Note that in the definition above, we are simply "multiplying" the subgroups $H$ and $K$ together to form a set $HK$. In general, $HK$ might not be a subgroup of $G$. We now outline criterion for when $HK$ is a subgroup of $G$.

Proposition 1: Let $G$ be a group and let $H$ and $K$ be two subgroups of $G$. Then $HK$ is a subgroup of $G$ if and only if $HK = KH$. |

**Proof:**$\Rightarrow$ Suppose that $HK$ is a subgroup of $G$.

- Let $x \in HK$. Then $x = h \cdot k$ for some $h \in H$ and for some $k \in K$. Since $HK$ is a group and $x \in HK$ we have that $x^{-1} \in HK$. But $x^{-1} = (h \cdot k)^{-1} = k^{-1} \cdot h^{-1} \in KH$. So for all $x^{-1} \in HK$ we have that $x^{-1} \in KH$. Since $x \to x^{-1}$ is a bijection, we see that for all $x \in HK$ we have that $x \in KH$. So $HK \subseteq KH$.
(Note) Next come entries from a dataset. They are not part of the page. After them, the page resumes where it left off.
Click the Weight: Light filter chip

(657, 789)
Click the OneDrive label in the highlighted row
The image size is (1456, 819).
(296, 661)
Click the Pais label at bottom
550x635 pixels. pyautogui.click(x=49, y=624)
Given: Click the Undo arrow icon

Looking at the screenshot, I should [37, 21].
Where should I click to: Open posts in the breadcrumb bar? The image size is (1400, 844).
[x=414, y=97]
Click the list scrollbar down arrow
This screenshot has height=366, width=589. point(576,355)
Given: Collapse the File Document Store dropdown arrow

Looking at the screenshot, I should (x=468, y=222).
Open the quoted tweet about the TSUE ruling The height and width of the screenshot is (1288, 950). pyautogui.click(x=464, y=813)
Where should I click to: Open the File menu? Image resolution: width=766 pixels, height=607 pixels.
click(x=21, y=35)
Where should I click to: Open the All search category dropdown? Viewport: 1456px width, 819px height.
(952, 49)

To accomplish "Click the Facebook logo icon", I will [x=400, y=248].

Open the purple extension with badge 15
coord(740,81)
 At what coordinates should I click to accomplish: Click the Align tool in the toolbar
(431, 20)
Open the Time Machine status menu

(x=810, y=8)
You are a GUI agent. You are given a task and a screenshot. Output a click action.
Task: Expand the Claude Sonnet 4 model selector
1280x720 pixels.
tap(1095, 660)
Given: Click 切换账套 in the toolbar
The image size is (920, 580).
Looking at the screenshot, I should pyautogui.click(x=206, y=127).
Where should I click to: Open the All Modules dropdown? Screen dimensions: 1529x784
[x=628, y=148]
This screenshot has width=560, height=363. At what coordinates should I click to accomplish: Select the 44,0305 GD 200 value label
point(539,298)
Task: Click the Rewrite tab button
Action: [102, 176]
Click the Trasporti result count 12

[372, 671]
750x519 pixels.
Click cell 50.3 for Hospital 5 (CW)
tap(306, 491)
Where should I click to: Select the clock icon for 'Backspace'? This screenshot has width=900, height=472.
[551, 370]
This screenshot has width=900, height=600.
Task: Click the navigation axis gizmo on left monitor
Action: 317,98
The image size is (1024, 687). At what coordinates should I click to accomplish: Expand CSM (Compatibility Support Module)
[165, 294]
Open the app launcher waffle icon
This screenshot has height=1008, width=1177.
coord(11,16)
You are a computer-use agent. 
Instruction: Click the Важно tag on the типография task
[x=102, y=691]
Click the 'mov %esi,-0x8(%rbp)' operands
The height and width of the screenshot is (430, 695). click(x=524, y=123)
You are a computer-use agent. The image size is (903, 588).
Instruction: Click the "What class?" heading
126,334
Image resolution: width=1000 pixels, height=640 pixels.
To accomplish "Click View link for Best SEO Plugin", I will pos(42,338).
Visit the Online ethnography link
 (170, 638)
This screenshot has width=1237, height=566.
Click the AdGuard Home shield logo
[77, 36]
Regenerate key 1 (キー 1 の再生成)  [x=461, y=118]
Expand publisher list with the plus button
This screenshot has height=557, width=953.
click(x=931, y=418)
- Now since $H$ and $K$ are subgroups of $G$ we have that $e \in H$ and $e \in K$. So for all $h \in H$ we have that $h = he \in KH$ and for all $k \in K$ we have that $k = eh \in HK$. Since $HK$ is a subgroup of $G$ and since $k, h \in KH$ we have that $kh \in HK$. Since this holds true for all $k \in K$ and for all $h \in H$ we have that $KH \subseteq HK$.

- Thus $HK = KH$.

- $\Leftarrow$ Suppose that $HK = KH$. We aim to show that $HK$ is a subgroup of $G$.

- First we show that $HK$ is closed under the operation $\cdot$. Let $x, y \in HK$. Then $x = h \cdot k$ and $y = h' \cdot k'$ for some $h, h' \in H$ and for some $k, k' \in K$. So:

\begin{align} \quad x \cdot y = h \cdot k \cdot h' \cdot k' \end{align}

- Since $HK = KH$, for $k \cdot h' \in KH$ there exists a $\tilde{h} \cdot \tilde{k} \in HK$ such that $\tilde{h} \cdot \tilde{k} = k \cdot h'$. Thus:

\begin{align} \quad x \cdot y = \underbrace{h \cdot \tilde{h}}_{\in H} \cdot \underbrace{\tilde{k} \cdot k'}_{\in K} \in HK \end{align}

- So $HK$ is closed under $\cdot$.

- Secondly, since $H$ and $K$ are subgroups of $G$ we have that $e \in H$ and $e \in K$. So $e = e \cdot e \in HK$.

- Lastly, if $x \in HK$ then $x = h \cdot k$ for some $h \in H$ and for some $k \in K$. So $x^{-1} = (h \cdot k)^{-1} = k^{-1} \cdot h^{-1} \in KH = HK$.